» **What to work on**
Output a character-exact copy of the data, images removed.

» **Data provided**

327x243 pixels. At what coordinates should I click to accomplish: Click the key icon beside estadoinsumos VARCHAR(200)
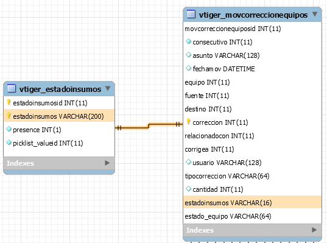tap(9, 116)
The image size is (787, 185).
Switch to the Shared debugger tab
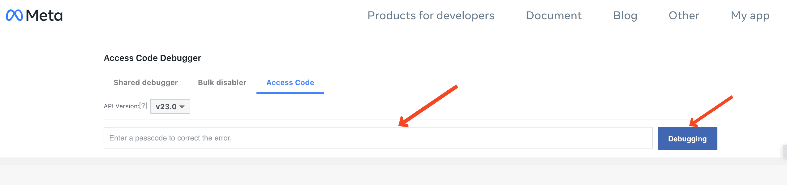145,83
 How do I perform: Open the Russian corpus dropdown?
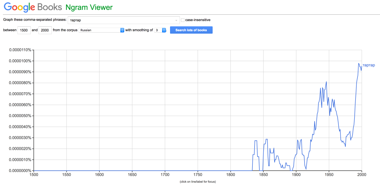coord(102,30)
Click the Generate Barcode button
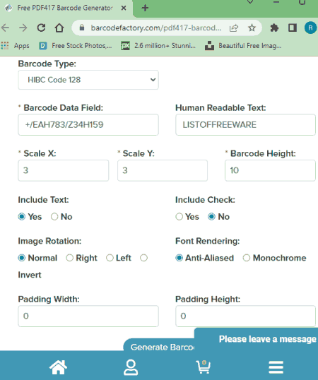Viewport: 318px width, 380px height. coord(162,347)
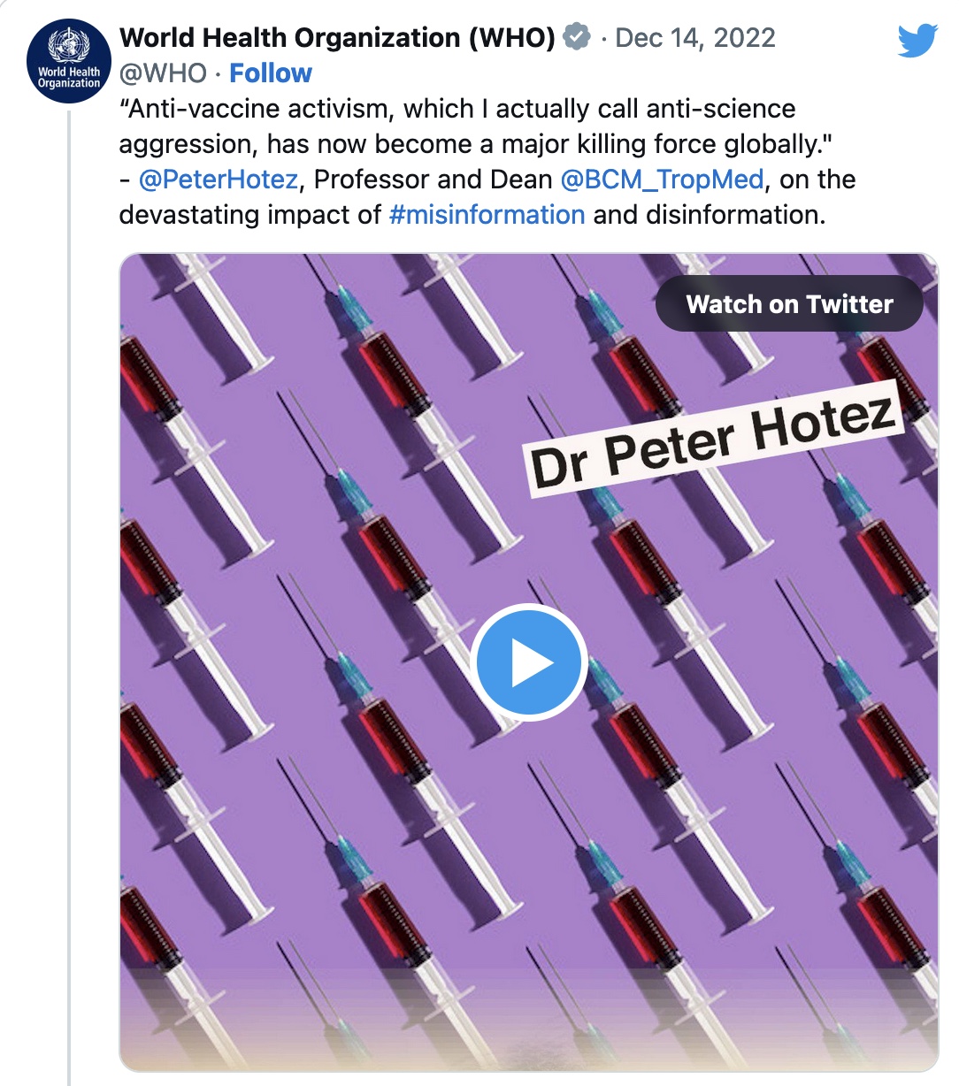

» **Response to the exercise**
327x243 pixels. At what coordinates should I click to accomplish: Click the key icon beside estadoinsumos VARCHAR(200)
tap(9, 116)
The image size is (787, 185).
Switch to the Shared debugger tab
145,83
 How do I perform: Open the Russian corpus dropdown?
coord(102,30)
Click the Generate Barcode button
Viewport: 318px width, 380px height. coord(162,347)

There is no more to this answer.